Revenue and Taxation Code (RTC) section 6072 imposes a penalty of 10 percent or $500, whichever is greater, for each transaction when a purchaser, for personal gain or to evade the payment of tax, knowingly issues a resale certificate while the person is not actively engaged in business as a seller. RTC section 6094.5 imposes the same penalty when the purchaser knowingly issues a resale certificate for personal gain or to evade the payment of tax, for the property which the purchaser knows at the time of the purchase will not be resold in the regular course of business. Various examples of when this penalty applies and does not apply are laid out in CDTFA of Equalization Penalty Manual which can be found here: http://www.CDTFA.ca.gov/sutax/manuals/am-05.pdf

The penalty will apply in those cases where a pattern of intentional misuse of resale certificate is present, regardless of how large or small amount involved. In those instances where a number of small purchases from the same vendor are noted, a single, rather than multiple, penalty of $500 or 10 percent (whichever is greater) generally will be imposed. But if the purchaser has been previously advised of the consequences of misusing a resale certificate, then possibly more than one penalty may be imposed. If the misuse involves large amounts with the intent of evading the tax, the 25 percent fraud penalty under RTC section 6485 for intent to evade the tax will considered by CDTFA if the evidence exists to support the imposition of the penalty.

CDTFA auditors treat investigation of misuse of resale certificates as one of their priority assignments. In such cases Auditor will always investigate purchaser and will verify seller’s records. RTC sections 6485.1 and 6514.1 provide a 50 percent penalty on a purchaser who registers a vehicle, vessel, or aircraft outside of California (i.e., in another state or foreign country) for the purpose of evading the tax. The standards of proof for this penalty are similar to those for fraud in general. The penalty will generally be applicable when the purchaser is a California resident who purchased a vehicle, vessel, or aircraft for use in California and is unable to provide convincing evidence for registration out of state.

For reporting periods beginning January 1, 2007, RTC section 6597 imposes a 40 percent penalty on any person who knowingly collects sales tax reimbursement (Regulation 1700, Reimbursement for Sales Tax 2) or knowingly collects use tax, and fails to timely remit that sales tax reimbursement or use tax (tax) to the CDTFA.

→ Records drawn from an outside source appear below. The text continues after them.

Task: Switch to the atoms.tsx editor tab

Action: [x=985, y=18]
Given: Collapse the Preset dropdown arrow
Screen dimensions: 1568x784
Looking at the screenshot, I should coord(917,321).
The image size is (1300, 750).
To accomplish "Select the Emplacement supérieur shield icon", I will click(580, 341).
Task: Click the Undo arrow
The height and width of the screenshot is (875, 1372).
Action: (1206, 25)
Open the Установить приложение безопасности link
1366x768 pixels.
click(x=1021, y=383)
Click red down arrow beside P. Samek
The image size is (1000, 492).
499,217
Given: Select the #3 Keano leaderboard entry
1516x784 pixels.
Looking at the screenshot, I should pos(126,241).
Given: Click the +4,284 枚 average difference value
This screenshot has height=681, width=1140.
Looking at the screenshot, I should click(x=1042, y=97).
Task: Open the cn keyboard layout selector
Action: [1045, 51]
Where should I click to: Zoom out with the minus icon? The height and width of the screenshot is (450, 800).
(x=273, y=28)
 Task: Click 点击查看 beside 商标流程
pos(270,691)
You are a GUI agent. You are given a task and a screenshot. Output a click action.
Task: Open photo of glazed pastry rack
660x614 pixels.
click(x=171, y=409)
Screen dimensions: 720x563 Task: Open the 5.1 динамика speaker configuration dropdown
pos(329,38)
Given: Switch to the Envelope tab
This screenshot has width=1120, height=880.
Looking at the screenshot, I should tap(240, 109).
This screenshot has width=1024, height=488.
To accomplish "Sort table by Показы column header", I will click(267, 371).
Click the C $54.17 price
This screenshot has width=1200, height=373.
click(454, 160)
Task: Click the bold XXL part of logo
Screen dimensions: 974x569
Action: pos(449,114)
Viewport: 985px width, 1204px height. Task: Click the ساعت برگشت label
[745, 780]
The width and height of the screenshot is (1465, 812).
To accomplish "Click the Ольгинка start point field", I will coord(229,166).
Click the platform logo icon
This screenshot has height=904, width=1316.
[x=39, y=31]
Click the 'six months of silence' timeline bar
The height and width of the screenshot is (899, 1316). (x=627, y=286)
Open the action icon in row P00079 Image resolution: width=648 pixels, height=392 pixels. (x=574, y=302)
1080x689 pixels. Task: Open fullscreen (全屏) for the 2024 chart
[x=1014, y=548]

The penalty is discretionary and may only be applied when all the conditions listed below are met:

  1. The unremitted tax averages over $1000 per month for the reporting period.
  2. The total unremitted tax exceeds five percent of the total tax collected in the same quarterly reporting period in which the tax was due.
  3. The taxpayer does not provide a credible explanation showing the failure to remit the tax was due to reasonable cause or circumstances beyond the taxpayer’s control (see Regulation 1703(c)(3)(D)) and occurred notwithstanding the exercise of ordinary care and the absence of willful neglect. In this case taxpayer has to explain CDTFA why tax was not remitted and why it was not taxpayer’s fault. CDTFA must disprove taxpayers’ explanation, or simply prove taxpayer’s fault with “clear and convincing” evidence.